La bioetica deve utilizzare questa conclusione come base per elaborare un linguaggio comune da utilizzare per far comunicare quelli che nella realtà non sono “stranieri morali”.
Il politeismo etico, aggiunge il prof. D’Agostino, non deve essere assunto al rango di valore, perché questo modo di procedere toglie dignità alle singole visioni etiche tanto da ridurle ad un ruolo irrilevante per la creazione di un’etica della vita. Il linguaggio comune deve essere costruito con l’apporto di tutte le varie etiche e non sulla base di quella che di volta in volta è in possesso del singolo che ha il potere di decidere e d’agire. In questa visione i diritti umani appaiono come i valori, linguaggio, attraverso cui mediare un accordo tra le diverse etiche. Non si deve ricadere nell’ingenuità illuministica di pensare di creare un codice di valori da cui dedurre di volta in volta la soluzione per il caso concreto, ma il richiamo ai diritti umani deve essere considerato induttivamente partendo dall’individuazione dei valori degni di tutela presenti nel caso concreto che di volta in volta viene all’attenzione [5].
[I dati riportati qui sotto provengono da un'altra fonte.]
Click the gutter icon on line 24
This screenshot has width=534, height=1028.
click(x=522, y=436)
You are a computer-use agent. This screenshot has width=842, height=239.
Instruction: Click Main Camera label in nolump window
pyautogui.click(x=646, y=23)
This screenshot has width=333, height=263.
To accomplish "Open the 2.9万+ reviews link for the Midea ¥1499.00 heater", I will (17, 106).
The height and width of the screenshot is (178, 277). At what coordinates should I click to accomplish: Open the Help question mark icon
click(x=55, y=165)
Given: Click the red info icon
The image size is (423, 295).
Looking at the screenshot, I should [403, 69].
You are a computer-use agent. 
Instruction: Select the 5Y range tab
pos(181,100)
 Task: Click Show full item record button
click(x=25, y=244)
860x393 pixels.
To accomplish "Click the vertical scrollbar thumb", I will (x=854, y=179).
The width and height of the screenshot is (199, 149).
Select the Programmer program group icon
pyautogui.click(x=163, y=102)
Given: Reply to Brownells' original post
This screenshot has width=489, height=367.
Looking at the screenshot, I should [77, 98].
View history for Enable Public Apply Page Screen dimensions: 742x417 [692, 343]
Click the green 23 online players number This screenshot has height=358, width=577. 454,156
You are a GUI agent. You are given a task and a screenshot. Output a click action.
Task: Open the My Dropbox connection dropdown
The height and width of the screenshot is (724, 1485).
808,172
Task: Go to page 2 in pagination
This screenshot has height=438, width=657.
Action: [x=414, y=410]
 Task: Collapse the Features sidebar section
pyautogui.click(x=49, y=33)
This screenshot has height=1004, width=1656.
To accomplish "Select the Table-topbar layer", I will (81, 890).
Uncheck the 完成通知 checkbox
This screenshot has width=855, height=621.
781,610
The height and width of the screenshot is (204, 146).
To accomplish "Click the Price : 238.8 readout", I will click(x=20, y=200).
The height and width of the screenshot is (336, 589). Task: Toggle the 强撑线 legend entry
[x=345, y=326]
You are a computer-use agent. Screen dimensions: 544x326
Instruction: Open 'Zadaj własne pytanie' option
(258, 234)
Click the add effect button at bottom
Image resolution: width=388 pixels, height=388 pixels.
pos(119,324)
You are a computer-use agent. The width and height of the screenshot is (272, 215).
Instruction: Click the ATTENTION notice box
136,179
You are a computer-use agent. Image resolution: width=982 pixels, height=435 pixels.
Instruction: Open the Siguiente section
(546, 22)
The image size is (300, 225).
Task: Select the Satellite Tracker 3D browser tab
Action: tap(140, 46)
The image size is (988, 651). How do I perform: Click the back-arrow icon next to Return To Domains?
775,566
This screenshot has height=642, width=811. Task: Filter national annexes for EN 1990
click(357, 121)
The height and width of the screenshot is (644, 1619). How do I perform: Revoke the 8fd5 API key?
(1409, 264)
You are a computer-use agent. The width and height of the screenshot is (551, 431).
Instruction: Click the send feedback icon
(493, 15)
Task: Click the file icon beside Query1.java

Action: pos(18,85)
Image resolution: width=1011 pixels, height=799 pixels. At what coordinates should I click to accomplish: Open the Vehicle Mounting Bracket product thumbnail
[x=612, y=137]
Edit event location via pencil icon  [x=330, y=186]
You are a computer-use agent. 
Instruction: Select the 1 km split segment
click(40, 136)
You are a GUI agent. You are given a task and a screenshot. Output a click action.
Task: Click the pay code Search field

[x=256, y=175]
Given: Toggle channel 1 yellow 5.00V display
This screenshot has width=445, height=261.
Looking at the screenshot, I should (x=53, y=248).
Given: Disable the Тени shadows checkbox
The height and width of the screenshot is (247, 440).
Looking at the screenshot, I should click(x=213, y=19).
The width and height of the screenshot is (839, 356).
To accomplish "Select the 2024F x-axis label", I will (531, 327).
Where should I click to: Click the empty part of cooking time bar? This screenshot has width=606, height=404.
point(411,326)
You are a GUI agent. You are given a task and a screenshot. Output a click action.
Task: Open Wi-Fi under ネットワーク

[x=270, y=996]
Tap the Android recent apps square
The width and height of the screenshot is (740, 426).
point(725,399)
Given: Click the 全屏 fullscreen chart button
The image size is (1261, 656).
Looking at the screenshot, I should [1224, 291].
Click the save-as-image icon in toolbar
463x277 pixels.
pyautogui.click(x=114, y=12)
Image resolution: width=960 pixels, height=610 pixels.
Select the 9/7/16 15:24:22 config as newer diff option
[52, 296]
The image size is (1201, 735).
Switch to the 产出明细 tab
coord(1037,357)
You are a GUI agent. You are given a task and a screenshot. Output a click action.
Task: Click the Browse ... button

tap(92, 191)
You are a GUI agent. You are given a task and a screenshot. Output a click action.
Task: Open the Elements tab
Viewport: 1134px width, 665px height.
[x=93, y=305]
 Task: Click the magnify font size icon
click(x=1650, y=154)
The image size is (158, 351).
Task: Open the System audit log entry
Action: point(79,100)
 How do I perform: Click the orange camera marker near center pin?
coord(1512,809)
E’ l’unicità del singolo caso e del singolo individuo a determinare la continua e irripetibile ricerca delle modalità idonee a fare valere i diritti umani.
NOTE
[1] Prima di affrontare una ricerca su uno dei temi cruciali della bioetica si consiglia la lettura del Manifesto di bioetica laica pubblicato su “il Sole24ore” il 9 giugno del 1996 (gli estensori: FLAMIGNI, MASSARENTI, MORI, PETRONI). Dopo la pubblicazione del Manifesto seguirono sullo stesso giornale altre pubblicazioni sul medesimo tema, tra i tanti: VALERIO ZANONE, Religioni sì, fondamentalismo no, 16 giugno 1996; MARIO A.CATTANEO, Io, cattolico, credo che la morale è soltanto una , 16 giugno 1996; RAFFAELLA SIMILI, Ragione e biologia, 23 giugno 1996;CARLO AUGUSTO VIANO, Per favore, lasciate stare Galileo, 23 giugno 1996; EVANDRO AGAZZI, La natura non è <<sacra>>, 23 giugno 1996; EVANDRO AGAZZI, I <<come se>> dell’embrione, 30 giugno 1996; ARMANDO MASSARENTI, Contro la tirannia della scienza, 7 luglio 1996; FRANCESCO D’AGOSTINO, L’agire tecnico è da “risemantizzare”, 14 luglio 1996; GUIDO ALPA, Quanti statuti ha l’embrione ?, 14 luglio 1996.
[2] ENGELHARDT JR., Manuale di bioetica, trad.it., Milano, 1991.
[3] D’AGOSTINO, Bioetica, III ed. ampliata, Torino, 1998,10:<<…Engelhardt, nel momento in cui insiste con tanta forza sul tema dell’accordo, elabora … una versione moderna di una tesi antica e venerabile, quella che pone il dialogo a fondamento del vivere sociale…Infatti, l’accordo…non può evidentemente che essere il frutto di un dialogo…Ma il dialogo…è un’esperienza unicamente e profondamente umana: è possibile, cioè, solo tra persone, che si riconoscano vicendevolmente come persone. >>.
[4]D’AGOSTINO, Bioetica, op.cit., 11.
[5]D’AGOSTINO, Bioetica, op.cit., 12 ss: <<I valori bioetici sono inoggettivabili, perché nessun valore è oggettivabile. Un valore è inoggettivabile nel suo principio, proprio perché non è, ma vale.>>.